Murray S. Kucherawy msk at sendmail.com
Tue Aug 7 15:50:08 PDT 2007


SM wrote:
>
>>    An MUA should not reveal these results to naive end users unless the
>>    results are accompanied by, at a minimum, some associated reputation
>>    data about the sender that was authenticated.
>
> I suggest dropping the "naive" in that paragraph.

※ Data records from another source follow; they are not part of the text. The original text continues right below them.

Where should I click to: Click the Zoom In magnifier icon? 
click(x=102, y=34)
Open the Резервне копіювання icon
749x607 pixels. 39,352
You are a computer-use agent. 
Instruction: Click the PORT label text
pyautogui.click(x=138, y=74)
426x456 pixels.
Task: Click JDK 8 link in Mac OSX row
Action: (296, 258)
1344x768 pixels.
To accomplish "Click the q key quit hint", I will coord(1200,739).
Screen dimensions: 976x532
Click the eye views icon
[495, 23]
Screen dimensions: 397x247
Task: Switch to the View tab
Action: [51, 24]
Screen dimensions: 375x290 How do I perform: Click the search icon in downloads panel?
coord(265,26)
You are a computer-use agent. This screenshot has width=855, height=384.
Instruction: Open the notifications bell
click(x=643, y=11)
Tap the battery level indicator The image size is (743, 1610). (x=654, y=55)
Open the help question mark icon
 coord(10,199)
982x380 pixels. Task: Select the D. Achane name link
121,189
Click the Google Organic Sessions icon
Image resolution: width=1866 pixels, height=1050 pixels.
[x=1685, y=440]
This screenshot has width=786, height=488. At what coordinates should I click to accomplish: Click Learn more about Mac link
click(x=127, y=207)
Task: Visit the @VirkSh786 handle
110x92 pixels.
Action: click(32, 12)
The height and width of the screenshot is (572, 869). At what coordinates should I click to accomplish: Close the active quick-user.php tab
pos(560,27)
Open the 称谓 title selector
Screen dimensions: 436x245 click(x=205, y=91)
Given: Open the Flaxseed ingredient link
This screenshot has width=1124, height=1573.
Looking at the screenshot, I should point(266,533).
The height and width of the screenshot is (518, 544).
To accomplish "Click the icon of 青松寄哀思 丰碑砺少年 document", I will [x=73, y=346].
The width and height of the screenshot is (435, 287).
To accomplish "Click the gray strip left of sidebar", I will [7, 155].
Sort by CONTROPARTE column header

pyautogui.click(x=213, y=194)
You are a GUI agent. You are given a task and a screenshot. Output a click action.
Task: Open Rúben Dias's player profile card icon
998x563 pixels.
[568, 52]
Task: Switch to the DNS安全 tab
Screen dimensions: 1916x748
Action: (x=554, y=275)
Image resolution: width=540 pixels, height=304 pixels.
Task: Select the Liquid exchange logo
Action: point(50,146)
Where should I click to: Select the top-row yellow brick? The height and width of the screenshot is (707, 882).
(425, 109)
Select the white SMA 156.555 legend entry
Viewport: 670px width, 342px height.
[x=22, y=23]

I'm not sure I agree.  I can see legitimacy in the idea of an expert 
mode which, if selected, does reveal the raw data.

>
> In Section 3, it is stated that:
>
>    "An MTA compliant with this specification MUST add this header field
>    (after performing one or more sender authentication tests)"
>
> I assume that you mean the sending mailbox was authenticated.  If so, 
> that would not cover DKIM where a signing domain claims responsibility.
I guess we're running into a blurring between "sender" and "signer".  Is 
this a major point of concern?  Or is it sufficient simply to define my 
use of "sender" to include the "signer" case, perhaps citing DKIM as an 
example?

>>    As stated in Section 2.1, this header field SHOULD be treated as
>>    though it were a trace header field as defined in section 3.6 of
>>    [MAIL], and hence MUST not be reordered and MUST be prepended to the
>>    message, so that there is generally some indication upon delivery of
>>    where in the chain of handling MTAs the sender authentcation was
>>    done.
>
> There's a typo for "authentication".

Fixed.

>
> Although Section 3.6 of RFC 2822 mentions that headers should not be 
> reordered, it does say that trace fields should be kept in blocks.  
> The first sentence of the paragraph is technically correct.  However, 
> when it is viewed with the other sentences, it may be seen as stating 
> that actual order of all header fields should not be changed according 
> to RFC 2822.

But as you stated, 2822 does say that the order should be preserved.  
It's fairly unambiguous about that.
>
> I suggest making the examples RFC 2606 compliant.

Are they not?  Your changes alter the IP addresses, but RFC2606 doesn't 
say anything about IP addresses.  However, I've changed example-isp.com 
to example.net as you suggested.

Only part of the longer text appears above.